-- Information provided follows --
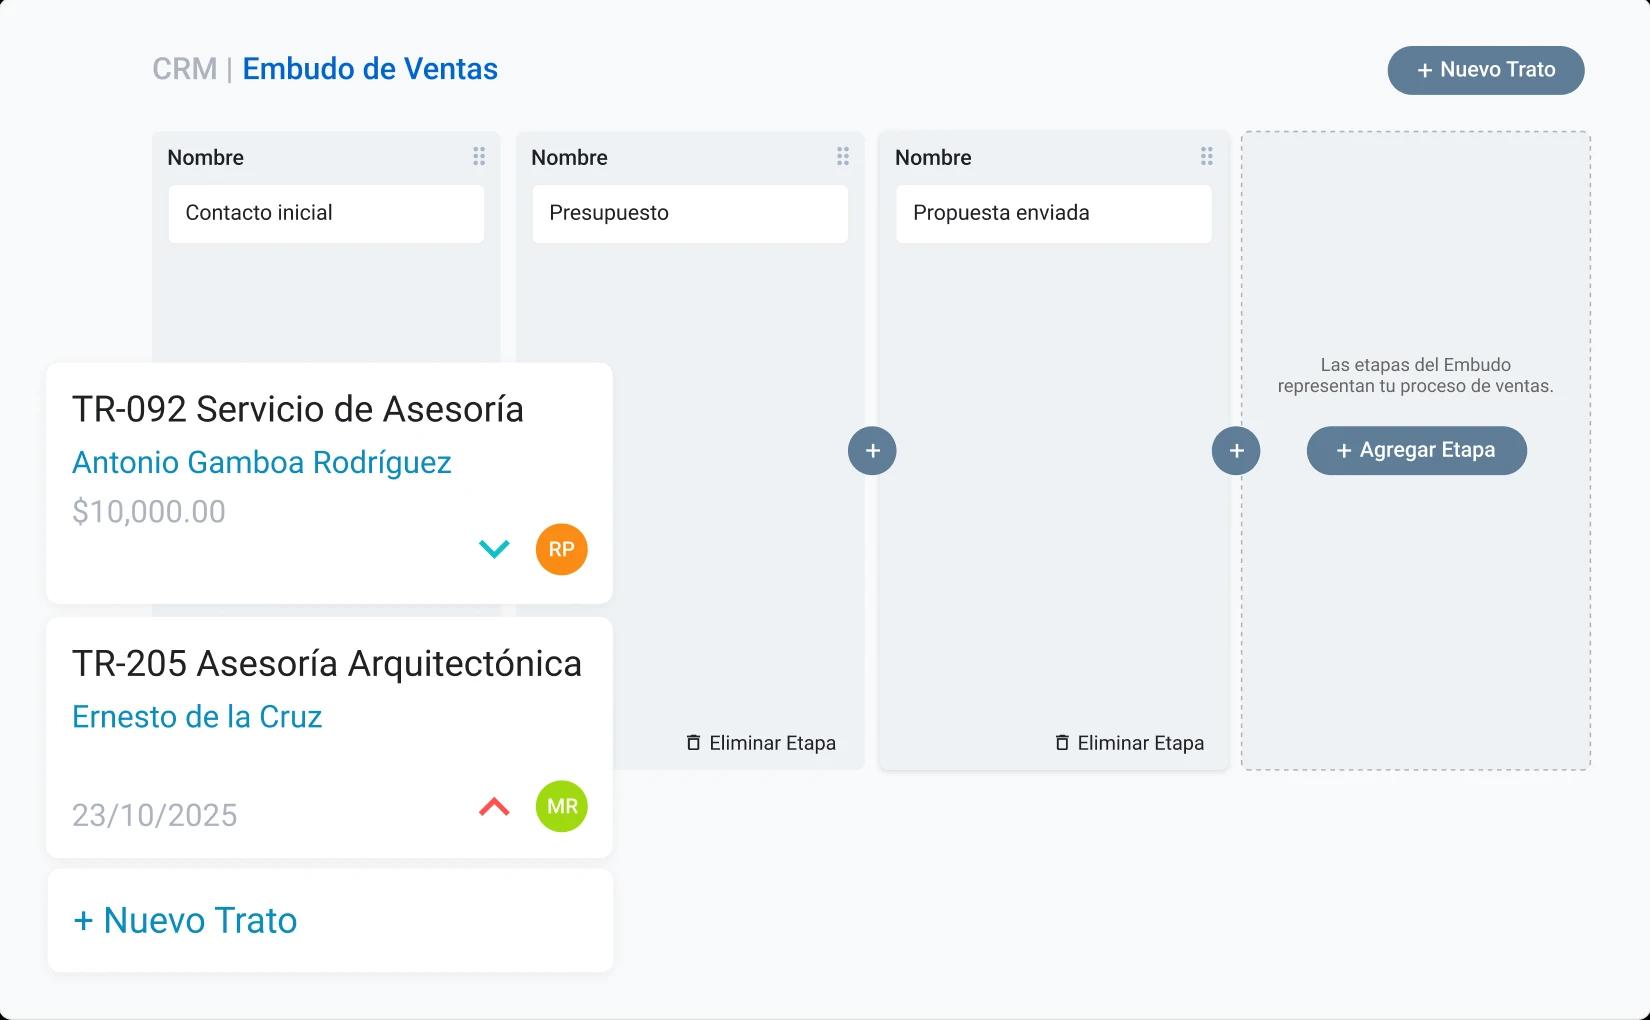
Task: Click Nuevo Trato below the deal cards
Action: pos(184,920)
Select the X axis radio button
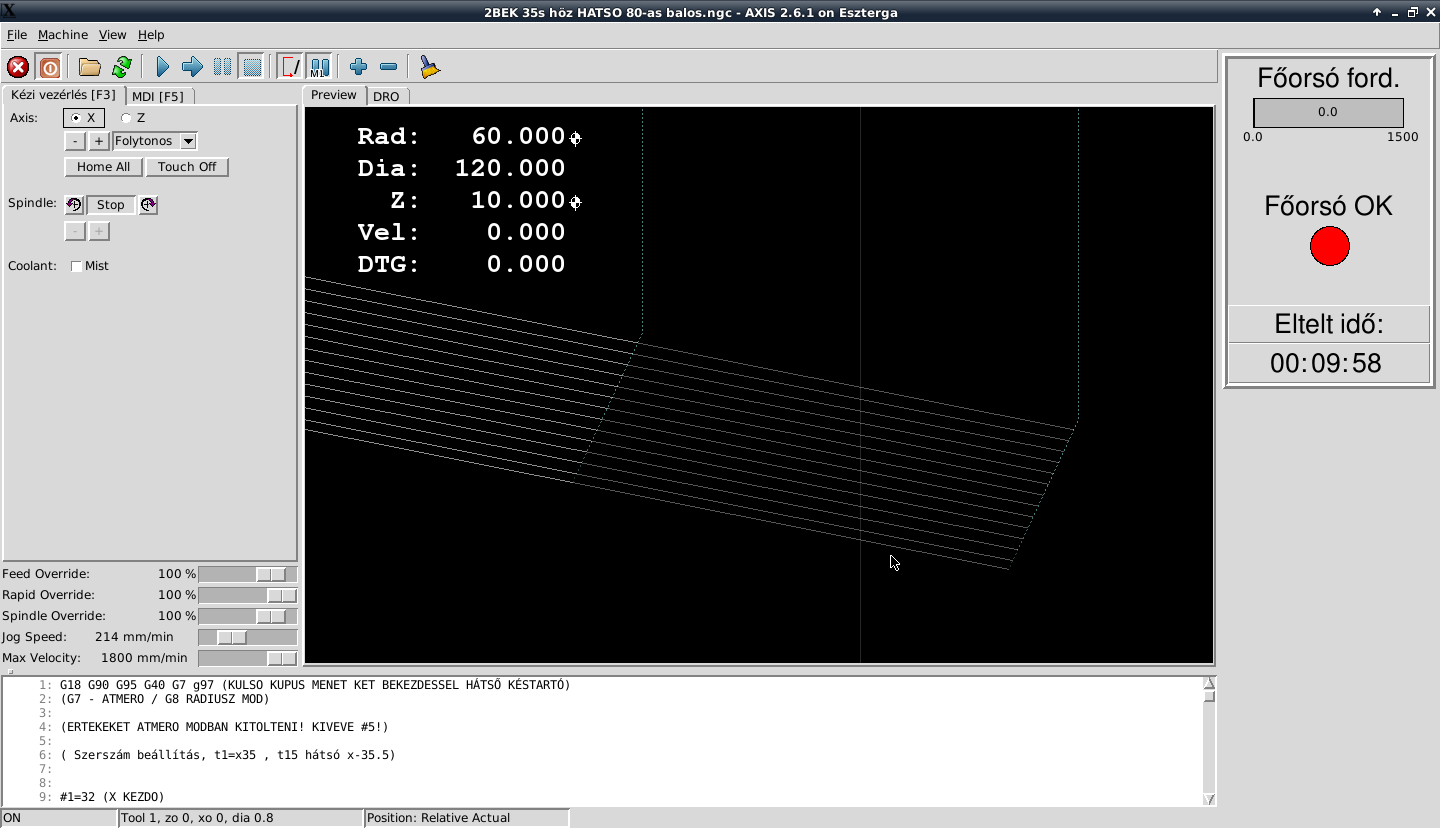 pos(75,118)
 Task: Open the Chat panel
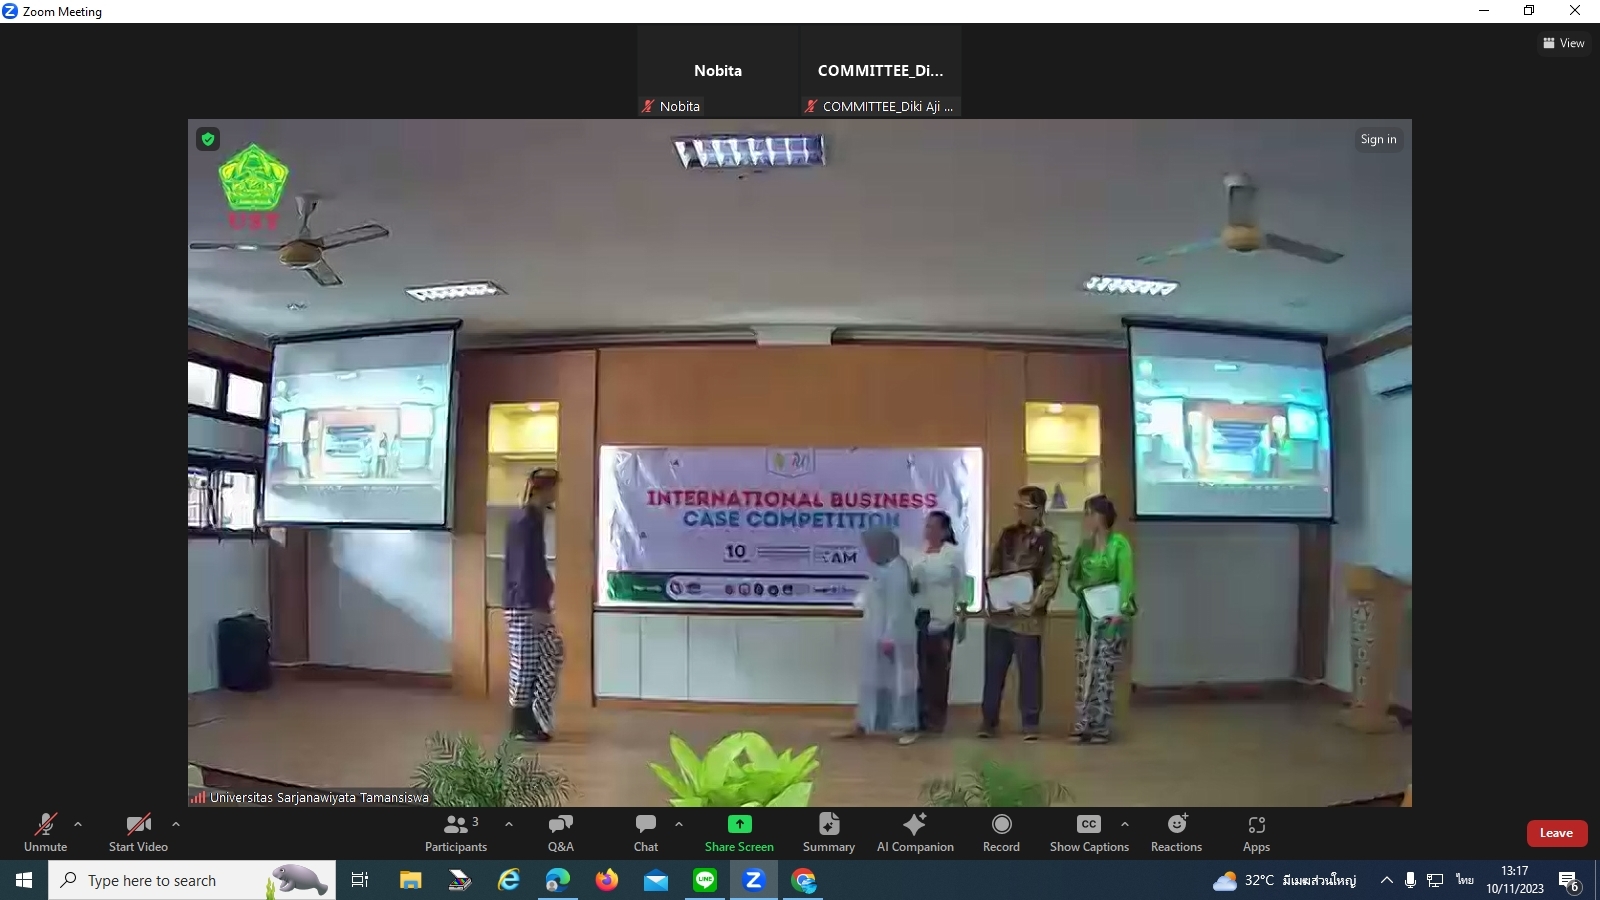(646, 832)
-- Information provided concluded --
### Task details
Exact copy required, pictures excluded: the lines from the one holding "Select the X axis radio button" through the last line of the data, both ends included.

### Response
Select the X axis radio button
 pos(75,118)
 Task: Open the Chat panel
(646, 832)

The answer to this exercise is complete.